SOURCE DOCUMENT =
########

The 2012–13 season was Coventry City's 93rd season in The Football League and their first season in Football League One following relegation from the Football League Championship. In addition to League One, the Sky Blues also entered the League Cup, the FA Cup and the Football League Trophy in the first rounds.

Review and events

Monthly events
This is a list of the significant events to occur at the club during the 2012–13 season, presented in chronological order. This list does not include transfers, which are listed in the transfers section below, or match results, which are in the results section.

June:
 7 – The kit for the forthcoming season is revealed.
 14 – Coventry City draw Dagenham & Redbridge away in the League Cup First Round.
 18 – Coventry City's fixtures for the 2012–13 Football League One season are announced
 18 – Assistant Manager Steve Harrison leaves Coventry City by mutual consent, due to cost-cutting measures.
 20 – Coventry City have transfer embargo lifted after filling accounts and The Football League sign off.
 26 – Coventry City's sixth game of the season against Stevenage will be shown live on Sky Sports on 9 September.
 28 – Coventry City appoint former player Richard Shaw as Assistant Manager.

########

RECORDS FOR PROCESSING =
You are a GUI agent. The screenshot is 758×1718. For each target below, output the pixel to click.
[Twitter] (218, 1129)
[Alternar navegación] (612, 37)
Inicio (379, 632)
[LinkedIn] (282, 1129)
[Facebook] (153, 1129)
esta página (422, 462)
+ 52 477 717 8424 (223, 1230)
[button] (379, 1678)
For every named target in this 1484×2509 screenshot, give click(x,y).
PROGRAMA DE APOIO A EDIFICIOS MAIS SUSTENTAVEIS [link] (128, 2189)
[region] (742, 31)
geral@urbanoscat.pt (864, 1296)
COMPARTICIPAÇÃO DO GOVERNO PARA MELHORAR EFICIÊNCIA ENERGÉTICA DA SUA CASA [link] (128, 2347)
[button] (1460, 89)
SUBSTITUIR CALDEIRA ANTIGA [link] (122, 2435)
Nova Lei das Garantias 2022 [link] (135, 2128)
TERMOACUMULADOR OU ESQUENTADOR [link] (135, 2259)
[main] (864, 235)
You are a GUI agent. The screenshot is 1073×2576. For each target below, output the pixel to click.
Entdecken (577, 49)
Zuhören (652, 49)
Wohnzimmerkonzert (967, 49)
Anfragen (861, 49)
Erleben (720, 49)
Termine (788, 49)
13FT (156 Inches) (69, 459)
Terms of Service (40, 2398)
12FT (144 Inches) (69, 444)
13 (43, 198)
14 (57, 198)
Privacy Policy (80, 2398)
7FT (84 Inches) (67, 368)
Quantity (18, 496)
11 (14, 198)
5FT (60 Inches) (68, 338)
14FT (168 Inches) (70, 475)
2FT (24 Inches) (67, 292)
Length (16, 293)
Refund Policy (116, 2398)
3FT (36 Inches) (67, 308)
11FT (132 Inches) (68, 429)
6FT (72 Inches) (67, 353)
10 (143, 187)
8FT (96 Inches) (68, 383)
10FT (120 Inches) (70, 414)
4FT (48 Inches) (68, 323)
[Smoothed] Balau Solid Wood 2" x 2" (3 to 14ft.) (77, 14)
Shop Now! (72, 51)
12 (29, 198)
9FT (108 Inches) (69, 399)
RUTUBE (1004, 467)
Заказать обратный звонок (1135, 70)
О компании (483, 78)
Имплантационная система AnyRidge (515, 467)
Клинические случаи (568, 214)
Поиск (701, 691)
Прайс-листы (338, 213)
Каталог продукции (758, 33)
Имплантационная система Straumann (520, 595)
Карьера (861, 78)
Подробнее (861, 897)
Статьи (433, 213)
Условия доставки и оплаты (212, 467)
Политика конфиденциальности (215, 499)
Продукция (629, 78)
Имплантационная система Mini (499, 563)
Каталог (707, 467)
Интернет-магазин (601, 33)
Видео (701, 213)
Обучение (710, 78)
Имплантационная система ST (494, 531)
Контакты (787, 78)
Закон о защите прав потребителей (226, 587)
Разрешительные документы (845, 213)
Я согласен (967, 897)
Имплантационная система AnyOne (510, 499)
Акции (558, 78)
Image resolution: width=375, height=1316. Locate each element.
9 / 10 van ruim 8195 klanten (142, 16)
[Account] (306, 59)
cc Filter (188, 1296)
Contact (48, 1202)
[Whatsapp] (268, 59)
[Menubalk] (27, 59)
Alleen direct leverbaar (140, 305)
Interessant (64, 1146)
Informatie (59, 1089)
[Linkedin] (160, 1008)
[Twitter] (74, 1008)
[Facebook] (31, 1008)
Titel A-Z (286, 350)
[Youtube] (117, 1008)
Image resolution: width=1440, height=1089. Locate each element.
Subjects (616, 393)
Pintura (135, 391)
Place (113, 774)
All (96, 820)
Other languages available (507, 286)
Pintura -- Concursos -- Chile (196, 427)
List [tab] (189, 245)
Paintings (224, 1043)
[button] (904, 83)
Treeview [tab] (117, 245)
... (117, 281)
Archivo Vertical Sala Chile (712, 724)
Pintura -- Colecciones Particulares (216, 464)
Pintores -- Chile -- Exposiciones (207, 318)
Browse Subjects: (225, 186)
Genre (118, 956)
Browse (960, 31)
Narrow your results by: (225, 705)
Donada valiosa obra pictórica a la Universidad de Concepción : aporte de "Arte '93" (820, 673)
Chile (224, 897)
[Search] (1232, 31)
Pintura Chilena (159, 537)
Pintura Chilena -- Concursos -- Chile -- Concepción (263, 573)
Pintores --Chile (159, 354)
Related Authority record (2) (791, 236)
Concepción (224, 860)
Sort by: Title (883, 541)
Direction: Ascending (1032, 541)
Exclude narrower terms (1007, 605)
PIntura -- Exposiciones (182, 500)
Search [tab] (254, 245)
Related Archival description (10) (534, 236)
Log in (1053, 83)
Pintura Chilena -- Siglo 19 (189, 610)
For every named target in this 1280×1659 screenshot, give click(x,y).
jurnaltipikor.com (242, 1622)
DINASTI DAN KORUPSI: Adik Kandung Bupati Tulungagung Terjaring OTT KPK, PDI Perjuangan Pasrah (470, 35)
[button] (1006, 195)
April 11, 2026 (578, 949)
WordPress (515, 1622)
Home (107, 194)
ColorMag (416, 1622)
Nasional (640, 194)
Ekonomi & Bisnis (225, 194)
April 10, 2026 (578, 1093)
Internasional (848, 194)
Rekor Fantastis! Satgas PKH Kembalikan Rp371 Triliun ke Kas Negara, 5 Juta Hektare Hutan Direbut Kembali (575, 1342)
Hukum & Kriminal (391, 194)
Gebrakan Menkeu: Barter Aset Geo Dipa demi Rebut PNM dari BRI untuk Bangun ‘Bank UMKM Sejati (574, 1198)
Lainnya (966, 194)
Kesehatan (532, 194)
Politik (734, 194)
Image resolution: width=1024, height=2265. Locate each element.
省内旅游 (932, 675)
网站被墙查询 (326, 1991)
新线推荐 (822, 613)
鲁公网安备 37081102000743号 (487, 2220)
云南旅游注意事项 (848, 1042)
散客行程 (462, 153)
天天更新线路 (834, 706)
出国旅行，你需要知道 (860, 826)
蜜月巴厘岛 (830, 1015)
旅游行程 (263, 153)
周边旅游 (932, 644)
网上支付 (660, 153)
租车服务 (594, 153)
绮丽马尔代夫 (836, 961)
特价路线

########

GIVEN PROBLEM A = Recast the rows between the line holding "3FT (36 Inches) (67, 308)" and the line holding "Клинические случаи (568, 214)", inclusive, as a Markdown table with the columns No. and Entry, leaving out blank lines.
GIVEN PROBLEM B = Continue the account of Coventry City's 2012–13 season from the point where it stops.

EXERCISE ANSWER A =
| No. | Entry |
|---|---|
| 1 | 3FT (36 Inches) (67, 308) |
| 2 | 11FT (132 Inches) (68, 429) |
| 3 | 6FT (72 Inches) (67, 353) |
| 4 | 10 (143, 187) |
| 5 | 8FT (96 Inches) (68, 383) |
| 6 | 10FT (120 Inches) (70, 414) |
| 7 | 4FT (48 Inches) (68, 323) |
| 8 | [Smoothed] Balau Solid Wood 2" x 2" (3 to 14ft.) (77, 14) |
| 9 | Shop Now! (72, 51) |
| 10 | 12 (29, 198) |
| 11 | 9FT (108 Inches) (69, 399) |
| 12 | RUTUBE (1004, 467) |
| 13 | Заказать обратный звонок (1135, 70) |
| 14 | О компании (483, 78) |
| 15 | Имплантационная система AnyRidge (515, 467) |
| 16 | Клинические случаи (568, 214) |

EXERCISE ANSWER B =
July:
 1 – Andy Thorn called the players back for training a week early then planned to get the squad ready for the 2012–13 season.
 23 – Former Coventry City midfielder Ernie Machin died at the age of 68.
 30 – Squad numbers were released for the forthcoming season.
 31 – Coventry City are placed in the Northern Section East for the First Round of the Football League Trophy.

August:
 15 – Coventry City draw Birmingham City at home in the League Cup Second Round.
 16 – Kevin Kilbane is named new club captain for the 2012–13 season, taking over from Sammy Clingan.
 16 – Jordan Clarke signed a new contract until 2014, with an option for a further year.
 18 – Coventry City draw Burton Albion at home in the Football League Trophy First Round.
 18 – 2012–13 League One season kicks off.
 26 – Manager Andy Thorn is relieved of managerial duties with immediate effect.
 26 – Assistant Manager Richard Shaw and First Team Coach Lee Carsley are placed in caretaker charge of first team duties.
 28 – Carl Baker is named in the Official Football League League One team of the week, following his performance against Bury.
 30 – Coventry City draw Arsenal away in the League Cup Third Round.

September:
 8 – Coventry City draw York City away in the Football League Trophy Second Round.
 19 – Mark Robins is appointed as new Coventry City manager, signing a three-year contract.
 21 – SISU and The Alan Higgs Trust reach an initial agreement concerning Coventry City buying 50% of the Ricoh Arena.
 21 – Coventry City appoint Steve Taylor as First Team Coach.

October:
 2 – Joe Murphy and Reece Brown are named in the Official Football League League One team of the week, following their performances against Oldham Athletic.
 8 – Joe Murphy is named in the Official Football League League One team of the week, following his clean sheet performance against AFC Bournemouth.
 13 – Coventry City draw Sheffield United or Notts County at home in the Football League Trophy Northern section quarter-final.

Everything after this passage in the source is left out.